> **THE INPUT**:
━━━━━━━━

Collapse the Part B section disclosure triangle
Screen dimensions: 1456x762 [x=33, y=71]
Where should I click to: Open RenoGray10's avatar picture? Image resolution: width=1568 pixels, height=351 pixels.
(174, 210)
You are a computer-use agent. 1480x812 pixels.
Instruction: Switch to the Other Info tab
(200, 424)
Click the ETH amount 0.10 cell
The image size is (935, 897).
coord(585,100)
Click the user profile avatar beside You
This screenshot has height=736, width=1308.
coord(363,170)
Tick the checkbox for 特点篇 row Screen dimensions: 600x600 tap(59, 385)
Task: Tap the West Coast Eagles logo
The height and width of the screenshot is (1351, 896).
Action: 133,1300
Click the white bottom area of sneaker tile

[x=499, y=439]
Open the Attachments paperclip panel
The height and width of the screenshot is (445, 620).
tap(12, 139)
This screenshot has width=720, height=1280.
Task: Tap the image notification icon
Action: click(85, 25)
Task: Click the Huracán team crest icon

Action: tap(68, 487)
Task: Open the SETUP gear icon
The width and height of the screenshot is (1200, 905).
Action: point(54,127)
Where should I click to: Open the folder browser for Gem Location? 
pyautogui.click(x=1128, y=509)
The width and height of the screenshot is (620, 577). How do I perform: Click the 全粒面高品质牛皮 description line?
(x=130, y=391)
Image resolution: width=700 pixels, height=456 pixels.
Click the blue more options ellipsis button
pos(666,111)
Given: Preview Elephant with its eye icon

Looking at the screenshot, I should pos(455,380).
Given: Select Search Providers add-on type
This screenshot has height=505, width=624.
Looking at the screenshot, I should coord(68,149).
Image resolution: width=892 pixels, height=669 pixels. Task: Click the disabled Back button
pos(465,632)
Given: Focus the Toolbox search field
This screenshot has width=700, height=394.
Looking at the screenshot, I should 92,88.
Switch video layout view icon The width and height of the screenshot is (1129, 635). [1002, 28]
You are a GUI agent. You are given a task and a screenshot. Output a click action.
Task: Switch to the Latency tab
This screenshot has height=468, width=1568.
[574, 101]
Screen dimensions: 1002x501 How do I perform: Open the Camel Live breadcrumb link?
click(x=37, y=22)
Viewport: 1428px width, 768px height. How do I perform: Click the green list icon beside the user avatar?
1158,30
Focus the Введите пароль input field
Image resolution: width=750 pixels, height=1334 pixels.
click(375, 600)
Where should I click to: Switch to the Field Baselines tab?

━━━━━━━━

> **AIM OF THE TASK**: Without any alteration, retype all of the material above.

> **SOLUTION BELOW**:
Collapse the Part B section disclosure triangle
Screen dimensions: 1456x762 [x=33, y=71]
Where should I click to: Open RenoGray10's avatar picture? Image resolution: width=1568 pixels, height=351 pixels.
(174, 210)
You are a computer-use agent. 1480x812 pixels.
Instruction: Switch to the Other Info tab
(200, 424)
Click the ETH amount 0.10 cell
The image size is (935, 897).
coord(585,100)
Click the user profile avatar beside You
This screenshot has height=736, width=1308.
coord(363,170)
Tick the checkbox for 特点篇 row Screen dimensions: 600x600 tap(59, 385)
Task: Tap the West Coast Eagles logo
The height and width of the screenshot is (1351, 896).
Action: 133,1300
Click the white bottom area of sneaker tile

[x=499, y=439]
Open the Attachments paperclip panel
The height and width of the screenshot is (445, 620).
tap(12, 139)
This screenshot has width=720, height=1280.
Task: Tap the image notification icon
Action: click(85, 25)
Task: Click the Huracán team crest icon

Action: tap(68, 487)
Task: Open the SETUP gear icon
The width and height of the screenshot is (1200, 905).
Action: point(54,127)
Where should I click to: Open the folder browser for Gem Location? 
pyautogui.click(x=1128, y=509)
The width and height of the screenshot is (620, 577). How do I perform: Click the 全粒面高品质牛皮 description line?
(x=130, y=391)
Image resolution: width=700 pixels, height=456 pixels.
Click the blue more options ellipsis button
pos(666,111)
Given: Preview Elephant with its eye icon

Looking at the screenshot, I should pos(455,380).
Given: Select Search Providers add-on type
This screenshot has height=505, width=624.
Looking at the screenshot, I should coord(68,149).
Image resolution: width=892 pixels, height=669 pixels. Task: Click the disabled Back button
pos(465,632)
Given: Focus the Toolbox search field
This screenshot has width=700, height=394.
Looking at the screenshot, I should 92,88.
Switch video layout view icon The width and height of the screenshot is (1129, 635). [1002, 28]
You are a GUI agent. You are given a task and a screenshot. Output a click action.
Task: Switch to the Latency tab
This screenshot has height=468, width=1568.
[574, 101]
Screen dimensions: 1002x501 How do I perform: Open the Camel Live breadcrumb link?
click(x=37, y=22)
Viewport: 1428px width, 768px height. How do I perform: Click the green list icon beside the user avatar?
1158,30
Focus the Введите пароль input field
Image resolution: width=750 pixels, height=1334 pixels.
click(375, 600)
Where should I click to: Switch to the Field Baselines tab?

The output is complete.